What you have to do: Each line of the data below from the one holding "深度学习 (65, 2207)" to the one holding "اقرب سطحة (38, 1119)", inclusive, is to be reproduced exactly; no other line belongs in the answer.

(Collected data)
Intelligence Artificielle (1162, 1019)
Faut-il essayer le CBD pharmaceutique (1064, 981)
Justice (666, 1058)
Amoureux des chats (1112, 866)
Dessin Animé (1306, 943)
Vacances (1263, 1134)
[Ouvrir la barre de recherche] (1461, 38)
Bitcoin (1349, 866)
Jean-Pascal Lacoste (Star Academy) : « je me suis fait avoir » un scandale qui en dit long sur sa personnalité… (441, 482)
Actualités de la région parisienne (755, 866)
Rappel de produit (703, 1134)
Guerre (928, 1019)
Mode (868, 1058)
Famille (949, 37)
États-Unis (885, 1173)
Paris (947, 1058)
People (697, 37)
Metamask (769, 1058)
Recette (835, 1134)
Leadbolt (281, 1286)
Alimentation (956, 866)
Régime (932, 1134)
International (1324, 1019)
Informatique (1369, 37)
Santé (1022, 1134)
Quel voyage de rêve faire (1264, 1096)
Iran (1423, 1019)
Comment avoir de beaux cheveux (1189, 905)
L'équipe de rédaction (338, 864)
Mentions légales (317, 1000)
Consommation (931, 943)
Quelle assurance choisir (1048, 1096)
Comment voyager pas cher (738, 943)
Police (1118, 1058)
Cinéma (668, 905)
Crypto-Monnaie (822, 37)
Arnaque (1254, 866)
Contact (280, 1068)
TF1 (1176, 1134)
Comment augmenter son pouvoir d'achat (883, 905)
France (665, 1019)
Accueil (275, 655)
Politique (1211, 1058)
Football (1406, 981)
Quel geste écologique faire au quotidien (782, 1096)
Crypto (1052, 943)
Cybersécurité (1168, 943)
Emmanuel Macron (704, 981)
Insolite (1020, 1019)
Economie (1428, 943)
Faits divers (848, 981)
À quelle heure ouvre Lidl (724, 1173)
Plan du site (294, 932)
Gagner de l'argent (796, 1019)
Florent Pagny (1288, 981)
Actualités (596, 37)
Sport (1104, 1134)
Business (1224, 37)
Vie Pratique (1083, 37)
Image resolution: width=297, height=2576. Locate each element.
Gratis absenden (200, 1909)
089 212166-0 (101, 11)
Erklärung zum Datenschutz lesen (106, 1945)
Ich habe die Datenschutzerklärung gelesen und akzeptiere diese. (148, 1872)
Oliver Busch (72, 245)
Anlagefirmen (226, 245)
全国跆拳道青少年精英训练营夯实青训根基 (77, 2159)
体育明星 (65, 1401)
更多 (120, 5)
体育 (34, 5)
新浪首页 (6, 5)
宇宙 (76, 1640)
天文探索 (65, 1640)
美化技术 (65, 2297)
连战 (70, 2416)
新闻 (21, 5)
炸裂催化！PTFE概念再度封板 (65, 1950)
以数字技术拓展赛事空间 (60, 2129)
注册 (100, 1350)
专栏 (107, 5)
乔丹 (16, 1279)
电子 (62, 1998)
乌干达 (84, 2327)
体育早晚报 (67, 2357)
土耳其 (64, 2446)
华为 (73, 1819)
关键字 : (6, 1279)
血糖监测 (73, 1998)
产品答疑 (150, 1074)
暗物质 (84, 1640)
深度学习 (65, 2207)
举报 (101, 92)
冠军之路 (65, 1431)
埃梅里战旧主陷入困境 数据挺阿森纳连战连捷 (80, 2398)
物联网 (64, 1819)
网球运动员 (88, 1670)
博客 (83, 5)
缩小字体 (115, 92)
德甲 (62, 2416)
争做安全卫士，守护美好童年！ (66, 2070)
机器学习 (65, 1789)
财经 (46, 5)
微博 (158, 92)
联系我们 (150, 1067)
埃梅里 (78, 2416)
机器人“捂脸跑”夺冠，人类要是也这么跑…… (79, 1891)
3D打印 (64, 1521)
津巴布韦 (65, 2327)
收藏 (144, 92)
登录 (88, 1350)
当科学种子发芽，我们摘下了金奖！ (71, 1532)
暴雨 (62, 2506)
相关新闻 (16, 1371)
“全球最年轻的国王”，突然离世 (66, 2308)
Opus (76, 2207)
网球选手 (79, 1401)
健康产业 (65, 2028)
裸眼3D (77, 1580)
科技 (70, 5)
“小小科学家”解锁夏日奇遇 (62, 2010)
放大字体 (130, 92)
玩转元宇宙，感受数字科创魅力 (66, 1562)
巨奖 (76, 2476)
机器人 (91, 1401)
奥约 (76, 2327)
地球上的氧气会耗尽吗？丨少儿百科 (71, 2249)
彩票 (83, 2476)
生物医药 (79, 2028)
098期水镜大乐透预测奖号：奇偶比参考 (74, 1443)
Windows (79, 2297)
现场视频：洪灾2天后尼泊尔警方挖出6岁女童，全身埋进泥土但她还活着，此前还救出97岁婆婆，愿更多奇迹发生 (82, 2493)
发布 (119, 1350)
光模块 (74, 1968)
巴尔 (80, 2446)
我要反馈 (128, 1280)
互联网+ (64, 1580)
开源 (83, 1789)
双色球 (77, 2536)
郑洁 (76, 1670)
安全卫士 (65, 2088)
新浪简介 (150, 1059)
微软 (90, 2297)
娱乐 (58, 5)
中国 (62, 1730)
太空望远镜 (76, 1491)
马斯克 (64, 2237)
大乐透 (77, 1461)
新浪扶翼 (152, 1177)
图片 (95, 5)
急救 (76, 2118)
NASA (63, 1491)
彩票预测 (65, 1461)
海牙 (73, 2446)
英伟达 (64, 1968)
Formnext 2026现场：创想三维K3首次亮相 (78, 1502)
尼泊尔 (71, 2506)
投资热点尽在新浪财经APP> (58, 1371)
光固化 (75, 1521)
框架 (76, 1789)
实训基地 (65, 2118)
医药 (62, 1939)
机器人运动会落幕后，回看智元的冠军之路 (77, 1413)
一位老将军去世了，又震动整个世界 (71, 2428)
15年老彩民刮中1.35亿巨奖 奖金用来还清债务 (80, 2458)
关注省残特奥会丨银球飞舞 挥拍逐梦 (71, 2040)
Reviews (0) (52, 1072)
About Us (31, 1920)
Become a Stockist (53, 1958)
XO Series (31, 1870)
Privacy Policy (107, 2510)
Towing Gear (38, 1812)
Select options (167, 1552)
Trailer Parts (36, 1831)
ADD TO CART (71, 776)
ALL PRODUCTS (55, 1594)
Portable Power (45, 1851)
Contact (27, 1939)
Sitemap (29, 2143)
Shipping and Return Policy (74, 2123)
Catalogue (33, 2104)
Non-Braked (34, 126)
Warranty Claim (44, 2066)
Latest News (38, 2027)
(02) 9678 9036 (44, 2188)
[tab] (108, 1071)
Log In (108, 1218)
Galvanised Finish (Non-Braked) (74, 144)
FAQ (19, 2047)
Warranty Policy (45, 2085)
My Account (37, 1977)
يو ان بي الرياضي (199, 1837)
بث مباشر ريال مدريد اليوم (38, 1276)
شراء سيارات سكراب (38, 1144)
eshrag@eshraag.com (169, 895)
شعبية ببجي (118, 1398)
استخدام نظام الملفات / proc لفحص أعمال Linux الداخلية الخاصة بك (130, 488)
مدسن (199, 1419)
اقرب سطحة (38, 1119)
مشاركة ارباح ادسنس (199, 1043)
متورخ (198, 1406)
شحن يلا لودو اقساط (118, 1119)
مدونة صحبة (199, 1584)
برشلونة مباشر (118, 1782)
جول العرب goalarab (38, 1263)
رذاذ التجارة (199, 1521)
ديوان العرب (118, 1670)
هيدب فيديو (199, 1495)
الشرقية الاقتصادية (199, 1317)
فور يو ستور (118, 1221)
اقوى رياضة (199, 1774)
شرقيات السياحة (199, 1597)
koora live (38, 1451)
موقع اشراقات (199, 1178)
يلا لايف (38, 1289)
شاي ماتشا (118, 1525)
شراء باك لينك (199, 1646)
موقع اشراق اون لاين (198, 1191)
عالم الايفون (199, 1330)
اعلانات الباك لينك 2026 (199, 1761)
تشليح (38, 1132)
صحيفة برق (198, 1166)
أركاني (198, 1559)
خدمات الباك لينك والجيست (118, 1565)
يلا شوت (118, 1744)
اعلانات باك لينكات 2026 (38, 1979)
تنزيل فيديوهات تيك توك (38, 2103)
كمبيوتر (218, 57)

Completed task:
深度学习 (65, 2207)
举报 (101, 92)
冠军之路 (65, 1431)
埃梅里战旧主陷入困境 数据挺阿森纳连战连捷 (80, 2398)
物联网 (64, 1819)
网球运动员 (88, 1670)
博客 (83, 5)
缩小字体 (115, 92)
德甲 (62, 2416)
争做安全卫士，守护美好童年！ (66, 2070)
机器学习 (65, 1789)
财经 (46, 5)
微博 (158, 92)
联系我们 (150, 1067)
埃梅里 (78, 2416)
机器人“捂脸跑”夺冠，人类要是也这么跑…… (79, 1891)
3D打印 (64, 1521)
津巴布韦 (65, 2327)
收藏 (144, 92)
登录 (88, 1350)
当科学种子发芽，我们摘下了金奖！ (71, 1532)
暴雨 (62, 2506)
相关新闻 (16, 1371)
“全球最年轻的国王”，突然离世 (66, 2308)
Opus (76, 2207)
网球选手 (79, 1401)
健康产业 (65, 2028)
裸眼3D (77, 1580)
科技 (70, 5)
“小小科学家”解锁夏日奇遇 (62, 2010)
放大字体 (130, 92)
玩转元宇宙，感受数字科创魅力 (66, 1562)
巨奖 (76, 2476)
机器人 (91, 1401)
奥约 (76, 2327)
地球上的氧气会耗尽吗？丨少儿百科 (71, 2249)
彩票 (83, 2476)
生物医药 (79, 2028)
098期水镜大乐透预测奖号：奇偶比参考 (74, 1443)
Windows (79, 2297)
现场视频：洪灾2天后尼泊尔警方挖出6岁女童，全身埋进泥土但她还活着，此前还救出97岁婆婆，愿更多奇迹发生 (82, 2493)
发布 (119, 1350)
光模块 (74, 1968)
巴尔 (80, 2446)
我要反馈 (128, 1280)
互联网+ (64, 1580)
开源 (83, 1789)
双色球 (77, 2536)
郑洁 (76, 1670)
安全卫士 (65, 2088)
新浪简介 (150, 1059)
微软 (90, 2297)
娱乐 (58, 5)
中国 (62, 1730)
太空望远镜 (76, 1491)
马斯克 (64, 2237)
大乐透 (77, 1461)
新浪扶翼 (152, 1177)
图片 (95, 5)
急救 (76, 2118)
NASA (63, 1491)
彩票预测 (65, 1461)
海牙 (73, 2446)
英伟达 (64, 1968)
Formnext 2026现场：创想三维K3首次亮相 (78, 1502)
尼泊尔 (71, 2506)
投资热点尽在新浪财经APP> (58, 1371)
光固化 (75, 1521)
框架 (76, 1789)
实训基地 (65, 2118)
医药 (62, 1939)
机器人运动会落幕后，回看智元的冠军之路 (77, 1413)
一位老将军去世了，又震动整个世界 (71, 2428)
15年老彩民刮中1.35亿巨奖 奖金用来还清债务 (80, 2458)
关注省残特奥会丨银球飞舞 挥拍逐梦 (71, 2040)
Reviews (0) (52, 1072)
About Us (31, 1920)
Become a Stockist (53, 1958)
XO Series (31, 1870)
Privacy Policy (107, 2510)
Towing Gear (38, 1812)
Select options (167, 1552)
Trailer Parts (36, 1831)
ADD TO CART (71, 776)
ALL PRODUCTS (55, 1594)
Portable Power (45, 1851)
Contact (27, 1939)
Sitemap (29, 2143)
Shipping and Return Policy (74, 2123)
Catalogue (33, 2104)
Non-Braked (34, 126)
Warranty Claim (44, 2066)
Latest News (38, 2027)
(02) 9678 9036 (44, 2188)
[tab] (108, 1071)
Log In (108, 1218)
Galvanised Finish (Non-Braked) (74, 144)
FAQ (19, 2047)
Warranty Policy (45, 2085)
My Account (37, 1977)
يو ان بي الرياضي (199, 1837)
بث مباشر ريال مدريد اليوم (38, 1276)
شراء سيارات سكراب (38, 1144)
eshrag@eshraag.com (169, 895)
شعبية ببجي (118, 1398)
استخدام نظام الملفات / proc لفحص أعمال Linux الداخلية الخاصة بك (130, 488)
مدسن (199, 1419)
اقرب سطحة (38, 1119)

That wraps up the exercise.